--- Exercise input ---

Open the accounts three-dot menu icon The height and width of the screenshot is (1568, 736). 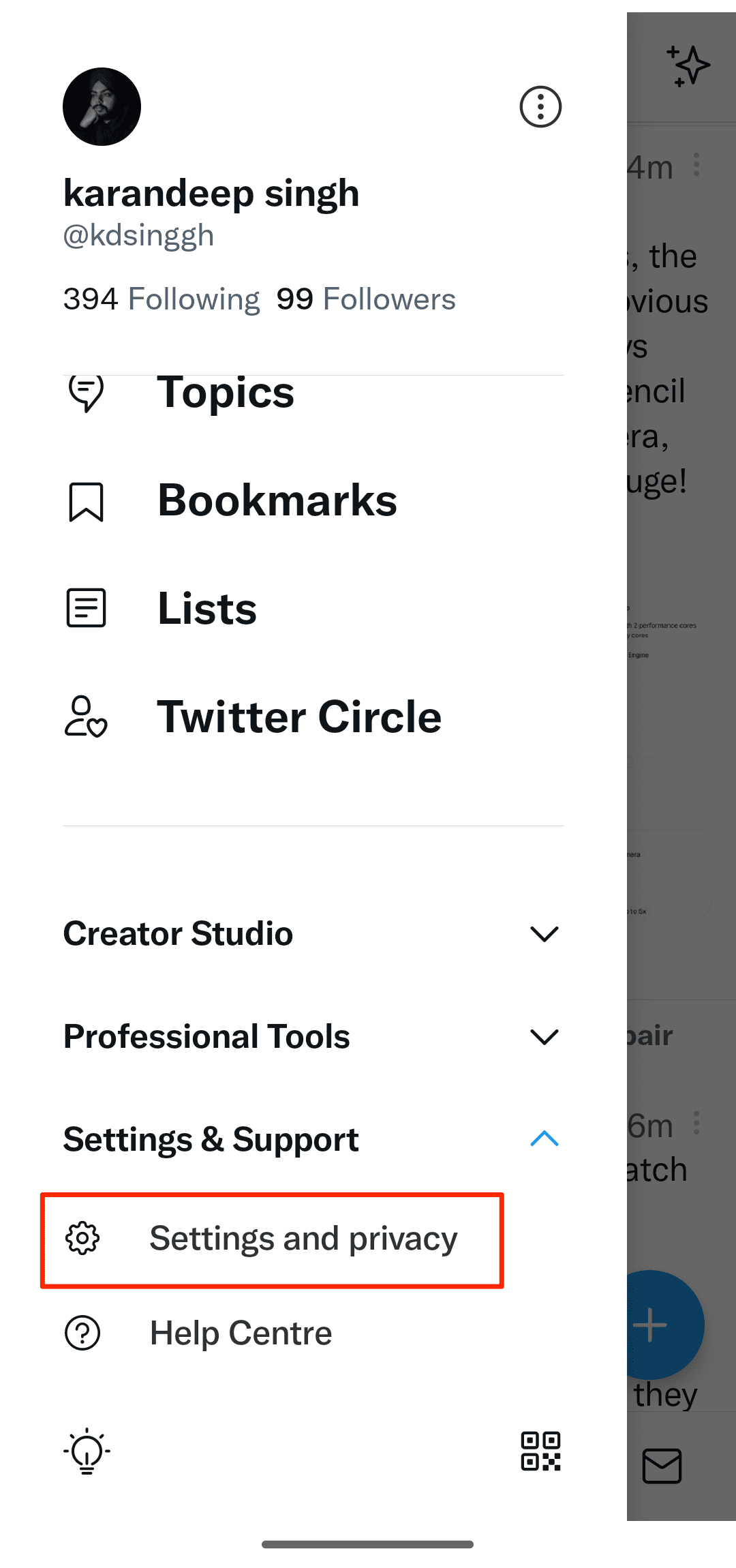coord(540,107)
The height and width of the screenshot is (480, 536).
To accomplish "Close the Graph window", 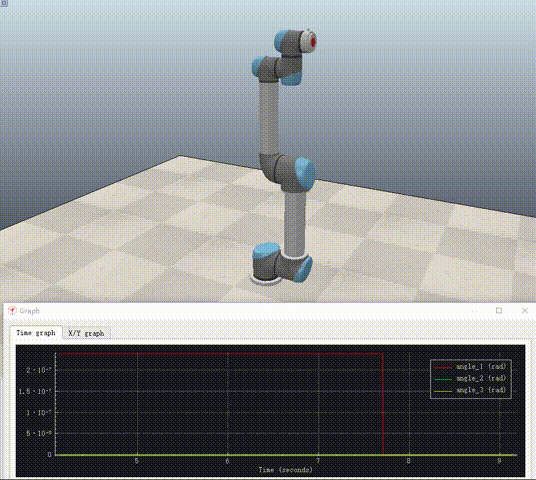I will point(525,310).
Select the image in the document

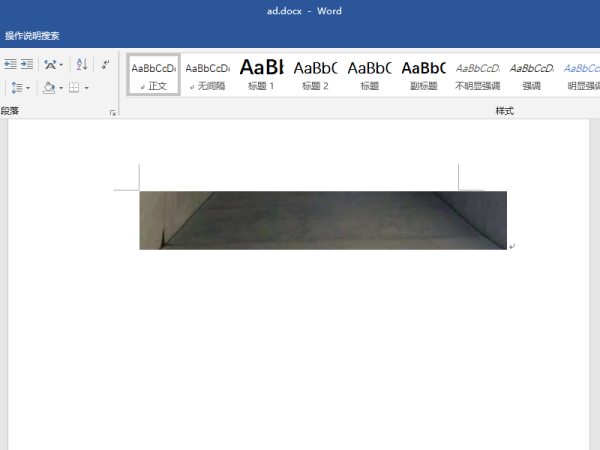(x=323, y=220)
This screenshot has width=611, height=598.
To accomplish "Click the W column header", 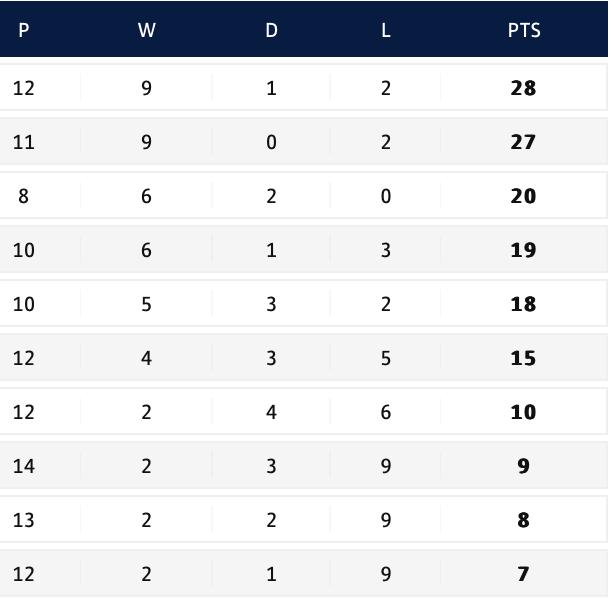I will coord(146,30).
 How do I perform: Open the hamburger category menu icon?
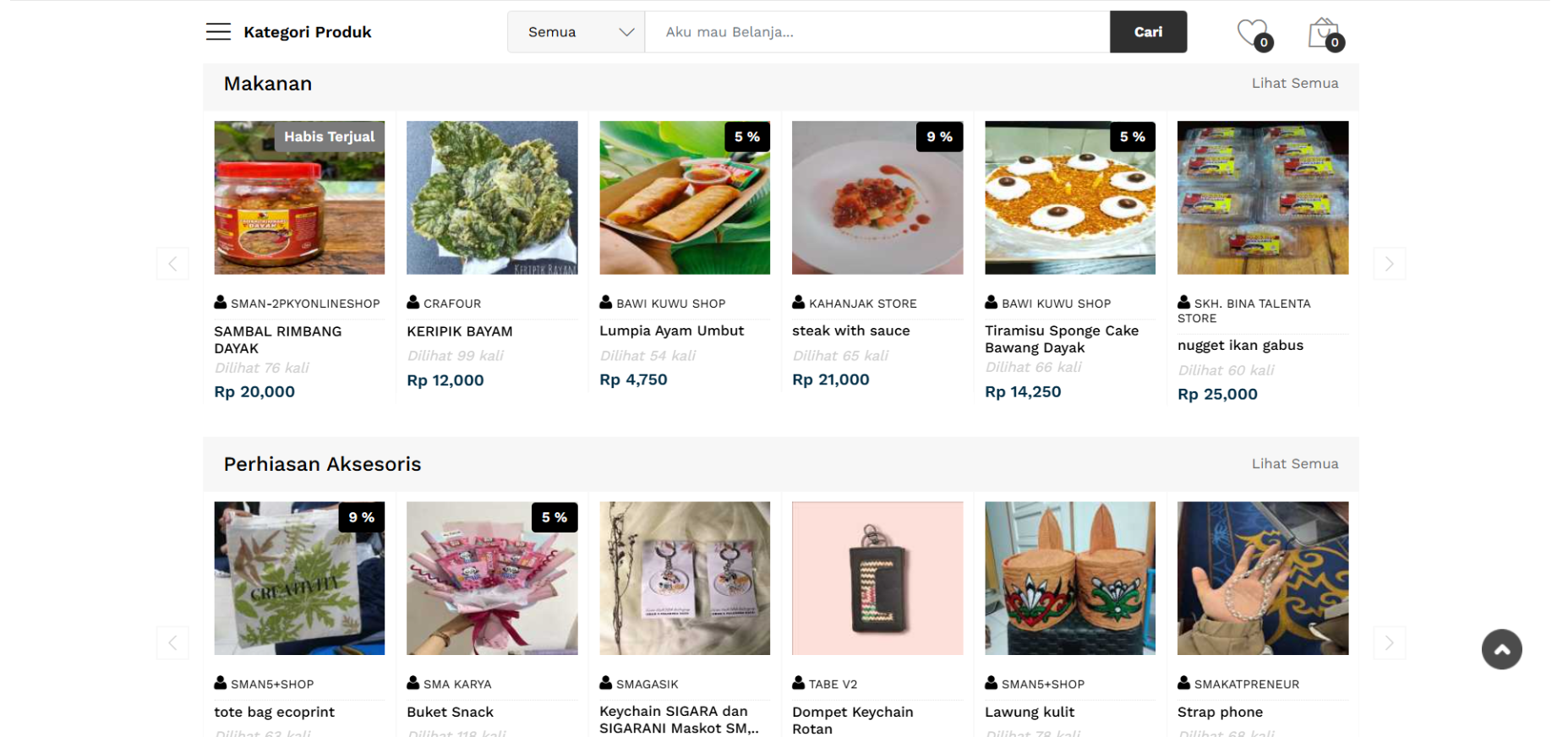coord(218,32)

---

◆ **What to work on**
Please return the lines from the line with "How do I perform: Open" through the last line of the data, both included, exactly, and without pictures.

◆ **Exercise answer**
 How do I perform: Open the hamburger category menu icon?
coord(218,32)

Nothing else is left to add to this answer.